Provided data:

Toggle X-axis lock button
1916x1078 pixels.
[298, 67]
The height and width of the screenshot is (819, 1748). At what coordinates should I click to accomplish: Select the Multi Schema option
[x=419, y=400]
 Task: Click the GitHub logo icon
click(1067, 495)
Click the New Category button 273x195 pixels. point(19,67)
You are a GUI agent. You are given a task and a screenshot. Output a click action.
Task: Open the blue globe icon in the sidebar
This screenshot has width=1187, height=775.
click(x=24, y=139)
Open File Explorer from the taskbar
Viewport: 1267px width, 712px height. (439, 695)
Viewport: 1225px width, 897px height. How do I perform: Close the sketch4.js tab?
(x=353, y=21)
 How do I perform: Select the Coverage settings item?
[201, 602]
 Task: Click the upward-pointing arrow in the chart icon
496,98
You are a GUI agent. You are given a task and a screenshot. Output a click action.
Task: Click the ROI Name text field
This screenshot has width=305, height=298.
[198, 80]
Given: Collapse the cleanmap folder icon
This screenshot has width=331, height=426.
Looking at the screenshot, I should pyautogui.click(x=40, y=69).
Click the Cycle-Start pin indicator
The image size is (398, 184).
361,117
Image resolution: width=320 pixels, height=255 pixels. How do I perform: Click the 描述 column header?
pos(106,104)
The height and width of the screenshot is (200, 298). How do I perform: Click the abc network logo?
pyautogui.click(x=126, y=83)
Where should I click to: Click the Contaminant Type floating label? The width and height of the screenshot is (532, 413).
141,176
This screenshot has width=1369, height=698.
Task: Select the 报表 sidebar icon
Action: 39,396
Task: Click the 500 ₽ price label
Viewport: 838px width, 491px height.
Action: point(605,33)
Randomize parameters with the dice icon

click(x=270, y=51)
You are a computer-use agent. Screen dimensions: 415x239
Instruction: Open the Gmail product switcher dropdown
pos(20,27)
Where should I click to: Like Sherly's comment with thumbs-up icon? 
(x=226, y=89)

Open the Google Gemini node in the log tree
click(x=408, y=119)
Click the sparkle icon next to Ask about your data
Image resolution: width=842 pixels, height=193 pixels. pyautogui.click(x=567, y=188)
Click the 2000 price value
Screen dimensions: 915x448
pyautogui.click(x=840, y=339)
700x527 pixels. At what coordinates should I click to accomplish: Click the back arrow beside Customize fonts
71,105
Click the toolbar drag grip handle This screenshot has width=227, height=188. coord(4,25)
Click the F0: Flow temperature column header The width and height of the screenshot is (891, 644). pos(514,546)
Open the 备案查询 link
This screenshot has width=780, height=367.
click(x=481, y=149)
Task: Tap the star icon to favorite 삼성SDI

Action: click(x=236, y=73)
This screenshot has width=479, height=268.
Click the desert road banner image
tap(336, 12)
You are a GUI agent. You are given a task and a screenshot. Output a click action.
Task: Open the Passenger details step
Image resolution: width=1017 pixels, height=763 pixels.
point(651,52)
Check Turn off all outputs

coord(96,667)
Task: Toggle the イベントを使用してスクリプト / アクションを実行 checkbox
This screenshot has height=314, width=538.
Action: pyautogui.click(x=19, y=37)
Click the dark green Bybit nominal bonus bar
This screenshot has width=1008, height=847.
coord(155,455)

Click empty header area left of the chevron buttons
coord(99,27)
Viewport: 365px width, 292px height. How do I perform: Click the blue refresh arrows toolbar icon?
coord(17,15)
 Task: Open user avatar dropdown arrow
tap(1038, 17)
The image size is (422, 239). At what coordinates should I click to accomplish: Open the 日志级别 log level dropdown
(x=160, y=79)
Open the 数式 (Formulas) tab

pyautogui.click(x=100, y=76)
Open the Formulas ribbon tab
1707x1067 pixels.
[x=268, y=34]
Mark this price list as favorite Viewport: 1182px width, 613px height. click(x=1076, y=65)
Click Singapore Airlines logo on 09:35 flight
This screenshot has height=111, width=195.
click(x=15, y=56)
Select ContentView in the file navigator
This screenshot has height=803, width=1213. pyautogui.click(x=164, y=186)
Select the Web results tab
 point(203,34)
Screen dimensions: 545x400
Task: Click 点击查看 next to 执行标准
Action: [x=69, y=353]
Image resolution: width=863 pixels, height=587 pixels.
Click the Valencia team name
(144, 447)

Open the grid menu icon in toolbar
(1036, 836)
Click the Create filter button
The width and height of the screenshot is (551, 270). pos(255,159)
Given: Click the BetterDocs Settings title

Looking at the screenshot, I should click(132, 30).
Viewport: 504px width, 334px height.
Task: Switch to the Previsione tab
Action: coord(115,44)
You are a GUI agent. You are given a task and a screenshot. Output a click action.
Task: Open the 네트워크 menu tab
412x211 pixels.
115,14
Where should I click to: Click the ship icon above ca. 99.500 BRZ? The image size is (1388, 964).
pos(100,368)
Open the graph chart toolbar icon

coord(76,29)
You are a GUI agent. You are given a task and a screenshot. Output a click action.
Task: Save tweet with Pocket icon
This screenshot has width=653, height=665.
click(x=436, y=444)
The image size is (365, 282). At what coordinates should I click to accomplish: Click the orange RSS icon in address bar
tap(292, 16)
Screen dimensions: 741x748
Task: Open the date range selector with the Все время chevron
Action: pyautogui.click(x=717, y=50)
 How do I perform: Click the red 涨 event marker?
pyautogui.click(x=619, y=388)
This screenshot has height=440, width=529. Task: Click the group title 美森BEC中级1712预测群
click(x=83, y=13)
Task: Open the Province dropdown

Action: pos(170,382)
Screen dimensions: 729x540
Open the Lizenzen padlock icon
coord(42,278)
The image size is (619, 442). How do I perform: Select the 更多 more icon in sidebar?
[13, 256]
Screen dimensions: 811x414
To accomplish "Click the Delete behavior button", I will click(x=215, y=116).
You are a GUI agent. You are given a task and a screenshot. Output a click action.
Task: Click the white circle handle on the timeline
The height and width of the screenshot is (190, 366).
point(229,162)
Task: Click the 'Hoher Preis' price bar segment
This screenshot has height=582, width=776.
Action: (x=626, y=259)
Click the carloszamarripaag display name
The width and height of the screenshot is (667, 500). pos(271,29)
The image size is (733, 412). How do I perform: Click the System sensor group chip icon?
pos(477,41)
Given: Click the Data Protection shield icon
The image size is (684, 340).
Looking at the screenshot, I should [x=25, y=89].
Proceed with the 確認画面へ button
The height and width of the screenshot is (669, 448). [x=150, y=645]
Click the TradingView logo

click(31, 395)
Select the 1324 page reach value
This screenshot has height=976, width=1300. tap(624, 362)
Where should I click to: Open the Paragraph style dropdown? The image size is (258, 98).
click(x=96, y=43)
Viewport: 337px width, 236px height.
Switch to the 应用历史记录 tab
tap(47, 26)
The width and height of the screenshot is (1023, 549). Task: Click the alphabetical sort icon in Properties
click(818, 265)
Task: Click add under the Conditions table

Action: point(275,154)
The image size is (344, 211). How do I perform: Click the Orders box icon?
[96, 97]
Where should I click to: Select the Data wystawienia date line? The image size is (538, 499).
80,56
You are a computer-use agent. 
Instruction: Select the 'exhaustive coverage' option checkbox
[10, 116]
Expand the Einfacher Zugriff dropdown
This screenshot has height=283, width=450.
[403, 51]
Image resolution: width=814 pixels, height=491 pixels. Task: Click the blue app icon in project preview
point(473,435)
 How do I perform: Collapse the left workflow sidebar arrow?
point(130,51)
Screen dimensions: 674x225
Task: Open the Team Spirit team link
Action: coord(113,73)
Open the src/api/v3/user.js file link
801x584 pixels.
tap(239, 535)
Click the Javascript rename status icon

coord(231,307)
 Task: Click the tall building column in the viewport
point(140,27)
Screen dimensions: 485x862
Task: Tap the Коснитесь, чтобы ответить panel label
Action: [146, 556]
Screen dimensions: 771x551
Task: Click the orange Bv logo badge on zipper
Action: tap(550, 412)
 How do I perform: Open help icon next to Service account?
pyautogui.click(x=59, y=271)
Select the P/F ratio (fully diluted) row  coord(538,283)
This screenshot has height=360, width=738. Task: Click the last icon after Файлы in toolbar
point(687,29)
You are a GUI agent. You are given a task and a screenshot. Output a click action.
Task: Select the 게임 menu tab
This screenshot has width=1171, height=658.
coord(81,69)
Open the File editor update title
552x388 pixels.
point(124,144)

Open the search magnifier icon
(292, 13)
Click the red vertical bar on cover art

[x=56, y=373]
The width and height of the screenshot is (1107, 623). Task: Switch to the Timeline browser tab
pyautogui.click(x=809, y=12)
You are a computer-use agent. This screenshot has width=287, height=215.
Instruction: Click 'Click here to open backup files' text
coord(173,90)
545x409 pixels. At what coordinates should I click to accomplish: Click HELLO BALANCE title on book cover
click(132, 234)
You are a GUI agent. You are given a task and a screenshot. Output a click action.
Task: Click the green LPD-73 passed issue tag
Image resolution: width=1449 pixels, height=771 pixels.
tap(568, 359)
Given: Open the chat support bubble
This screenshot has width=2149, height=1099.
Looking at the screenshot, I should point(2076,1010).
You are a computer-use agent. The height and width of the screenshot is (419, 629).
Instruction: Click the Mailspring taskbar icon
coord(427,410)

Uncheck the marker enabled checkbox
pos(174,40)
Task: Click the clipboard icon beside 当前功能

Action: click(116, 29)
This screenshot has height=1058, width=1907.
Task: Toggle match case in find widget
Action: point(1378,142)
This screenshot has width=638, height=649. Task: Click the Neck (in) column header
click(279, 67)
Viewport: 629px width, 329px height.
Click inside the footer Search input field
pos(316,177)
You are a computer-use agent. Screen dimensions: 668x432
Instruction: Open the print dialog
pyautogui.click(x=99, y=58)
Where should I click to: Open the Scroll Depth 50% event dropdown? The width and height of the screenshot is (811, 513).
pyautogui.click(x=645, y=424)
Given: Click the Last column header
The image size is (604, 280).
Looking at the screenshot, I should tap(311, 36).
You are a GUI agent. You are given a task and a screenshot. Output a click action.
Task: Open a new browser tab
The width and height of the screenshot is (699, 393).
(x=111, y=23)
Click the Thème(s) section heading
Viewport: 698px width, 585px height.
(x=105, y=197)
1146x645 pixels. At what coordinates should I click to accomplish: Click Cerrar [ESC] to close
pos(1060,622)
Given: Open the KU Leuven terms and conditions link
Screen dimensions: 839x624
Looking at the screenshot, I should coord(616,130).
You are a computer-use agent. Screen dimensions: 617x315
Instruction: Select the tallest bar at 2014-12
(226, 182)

Challenge:
Return, without any change, everything in the material from the line containing "Where should I click to: Open the Scroll" down to the line containing "Looking at the screenshot, I should tap(311, 36).", including both of those lines.

Exercise solution:
Where should I click to: Open the Scroll Depth 50% event dropdown? The width and height of the screenshot is (811, 513).
pyautogui.click(x=645, y=424)
Given: Click the Last column header
The image size is (604, 280).
Looking at the screenshot, I should tap(311, 36).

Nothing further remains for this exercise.